What will YOU be doing this Valentine’s Day?

Stephen Papallo

Photo Sources 1, 2, 3, 4

Mardi Gras 2010

In Art, Being Gay, Clothing, decor, holidays, Hollywood, Music, Night Out, recipes, religions on February 11, 2010 at 5:09 am

When you think of Mardi Gras, most times the first thing that comes to mind is a crazy party where drunk girls flash themselves in order to attain beads … seems like a far departure from its Catholic origins. Mardi Gras is French for “Fat Tuesday,” which was originally a holiday put in place before Ash Wednesday. Ash Wednesday kick-starts a period of fasting and Fat Tuesday was established as a feasting day where everyone would sit, eat, and drink all day to prepare themselves for the fast.

In the late 1800s, the celebration started to become the Mardi Gras that we know today. They had parades, costumes, masks, and even adopted the official colors; purple, green, and gold (representing justice, faith, and power). Then finally in the 1960s, we started to see the craziness that’s familiar to us today.

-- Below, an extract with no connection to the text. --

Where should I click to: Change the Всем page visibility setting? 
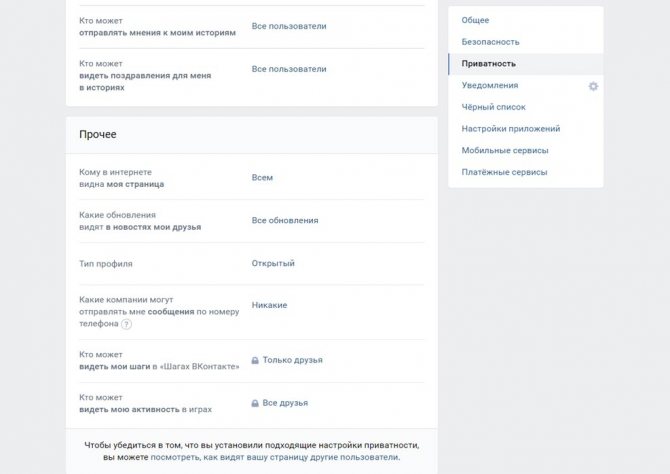coord(262,177)
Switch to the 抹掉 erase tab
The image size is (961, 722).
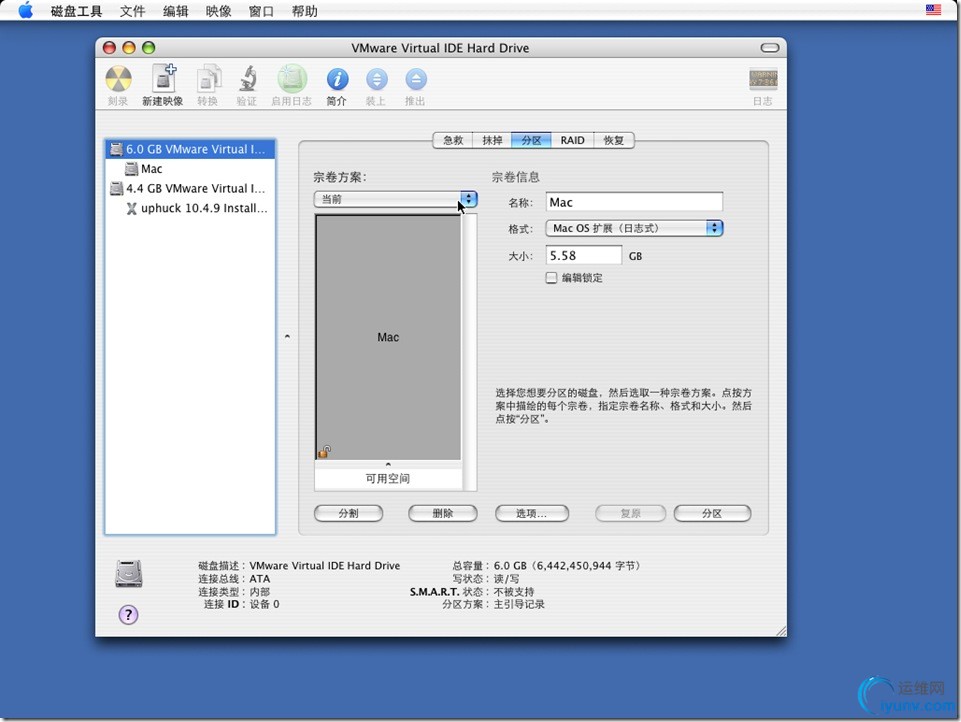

My memories of Mardi Gras are probably a little different from the average college girl. I took French growing up in school and every year we would have a Mardi Gras party and plan it for weeks. What I remember most was our homework assignments to create our Mardi Gras masks that we would wear to the party. Mine always ended up being paper mache, painted the Mardi Gras colors, covered in glitter and feathers (fantastic, no?). Then in class, we would all put our masks on, dance around while we listened to French music, eat some cake, and finally crown someone King of the day. Not a bad way to spend a school day.

Throwing a last minute Mardi Gras party? Here are some quick tips:

Decorations—Luckily you’ll probably be able to get everything you need at a party store. If you stick with purple, green, and gold you should be good to go. I’d suggest getting a bunch of beads, feathers and streamers.

Dress—Stick with casual attire that’s comfortable for dancing and partying. You might also want to wear a mask because they’re part of the fun of Mardi Gras.

Food and Drink—A bunch of easy appetizers are probably best, that way you can just put the food out instead of trying to get everyone to sit down at one time, it’s easier on you too. As for a drink, I’d suggest something fruity and fun, but if you’d rather drink something else, go for it.

Music—Whatever music you like is fine to play, but if you want to get into the spirit of things, I’d suggest you put on something fun and light, maybe some Jamaican music.

So what are your thoughts on Mardi Gras?